Para dar autoridade aos escritos, eram editados sob nomes de pessoas famosas do AT. Contêm muitas visões, figuras, sonhos e números simbólicos. A história geral do mundo é dividida em duas etapas: a época atual e a época vindoura. Essas épocas principais são, por sua vez, subdivididas em épocas menores. Também a época atual é dividida em períodos, que são descritos em detalhes. Sinais para o fim da época atual são a perseguição dos fiéis, catástrofes naturais e guerras. Eles antecedem a vinda do Messias. São denominados “as dores do Messias”. No final de toda a opressão está a vitória de Deus sobre as forças do mal, a ressurreição dos mortos e o início de uma nova época.
5. O Apocalipse de João como livro profético e apocalíptico
O nome do último livro da Bíblia já indica a sua relação com a literatura apocalíptica. O leitor percebe isso nos símbolos que aparecem no livro. As cores têm significado especial. Branco é a cor da divindade, da alegria, da vitória, do céu. Preto é a cor da morte. Vermelho é a cor do luxo.
O Apocalipse está repleto de figuras: coroa da vitória e palmeiras simbolizando a vitória. O diadema é o sinal do domínio e da soberania. O chifre é o sinal do poder. Na literatura apocalíptica os números também têm significado simbólico. Quatro é o número do mundo criado, sete é o número da perfeição e da plenititude, 12 é o número do povo eleito de Deus, 10.000 é o número da multidão ilimitada, 144.000 é o número do povo de Deus incontavelmente grande.
************
Partes do exercício —
a) Segundo o texto sobre o Apocalipse, qual é a cor da morte?
b) Atualize o trecho do texto sobre o Apocalipse que começa nas palavras "O Apocalipse está" e termina após "Deus incontavelmente grande.", trocando "chifre" por "cetro".
c) Escreva o que vem a seguir no texto sobre o Apocalipse de João, a partir do ponto em que ele termina.

(Um bloco de dados)
************
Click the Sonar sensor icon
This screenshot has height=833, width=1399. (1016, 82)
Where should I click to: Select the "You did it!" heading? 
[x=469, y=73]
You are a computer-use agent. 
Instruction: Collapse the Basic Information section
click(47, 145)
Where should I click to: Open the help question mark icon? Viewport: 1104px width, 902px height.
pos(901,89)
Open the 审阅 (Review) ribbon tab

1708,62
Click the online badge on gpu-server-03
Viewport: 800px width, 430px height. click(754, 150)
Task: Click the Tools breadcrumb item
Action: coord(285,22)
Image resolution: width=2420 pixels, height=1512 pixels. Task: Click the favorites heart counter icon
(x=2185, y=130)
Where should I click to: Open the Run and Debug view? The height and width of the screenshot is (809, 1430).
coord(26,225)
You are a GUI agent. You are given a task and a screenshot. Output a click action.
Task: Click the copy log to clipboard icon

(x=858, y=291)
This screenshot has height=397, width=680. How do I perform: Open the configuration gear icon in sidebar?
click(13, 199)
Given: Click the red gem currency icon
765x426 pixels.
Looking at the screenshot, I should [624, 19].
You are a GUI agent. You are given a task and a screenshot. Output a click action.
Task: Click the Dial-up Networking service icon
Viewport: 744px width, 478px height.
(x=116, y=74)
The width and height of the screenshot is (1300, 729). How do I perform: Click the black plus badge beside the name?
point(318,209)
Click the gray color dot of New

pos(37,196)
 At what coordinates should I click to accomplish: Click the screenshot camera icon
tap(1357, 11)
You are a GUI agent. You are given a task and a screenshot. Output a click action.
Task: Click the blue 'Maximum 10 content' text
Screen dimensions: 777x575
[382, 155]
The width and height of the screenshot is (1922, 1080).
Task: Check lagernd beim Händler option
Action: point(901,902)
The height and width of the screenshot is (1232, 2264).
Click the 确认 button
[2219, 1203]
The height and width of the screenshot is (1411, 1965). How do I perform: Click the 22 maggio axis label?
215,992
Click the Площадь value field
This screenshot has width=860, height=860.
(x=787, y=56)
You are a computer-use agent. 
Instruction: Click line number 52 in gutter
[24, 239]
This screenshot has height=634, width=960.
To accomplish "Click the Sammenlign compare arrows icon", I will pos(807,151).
************
Respostas das tarefas —
a) Preto é a cor da morte.

b)
O Apocalipse está repleto de figuras: coroa da vitória e palmeiras simbolizando a vitória. O diadema é o sinal do domínio e da soberania. O cetro é o sinal do poder. Na literatura apocalíptica os números também têm significado simbólico. Quatro é o número do mundo criado, sete é o número da perfeição e da plenititude, 12 é o número do povo eleito de Deus, 10.000 é o número da multidão ilimitada, 144.000 é o número do povo de Deus incontavelmente grande.

c)
Assim como a literatura apocalíptica, o Apocalipse tem o objetivo de interpretar a história do mundo até o seu final (cf. Ap 1.1,19). Essa história vai trazer grande opressão sobre o povo de Deus e muitas guerras e catástrofes ecológicas para a humanidade. Mas no final está a vitória de Deus, a implantação do seu domínio sobre essa terra e a criação de um novo céu e de uma nova terra.
Por outro lado, não podemos ignorar a relação do livro com a profecia. O livro está em forma de carta, que João escreve às sete igrejas da província da Ásia (cf. 1.4; 22.21). O autor é conhecido entre as igrejas. Provavelmente é o apóstolo João, que, de acordo com a tradição da igreja antiga, viveu em Éfeso. Agora ele está escrevendo da ilha de Patmos às igrejas tudo aquilo que o Senhor vivo lhe disse e mostrou por meio de figuras e imagens. Ele quer ajudar as igrejas receptoras do seu livro a entenderem a sua própria situação. Ele quer apoiar e incentivar as igrejas a permanecerem firmes nas perseguições e a contarem com a vitória de Jesus Cristo (cf. 2.3,10; 3.8; 17.1ss; 20.4,6 e outros). Nesse aspecto, o livro de Apocalipse é um livro de consolo e exortação, como grandes partes da literatura profética do AT.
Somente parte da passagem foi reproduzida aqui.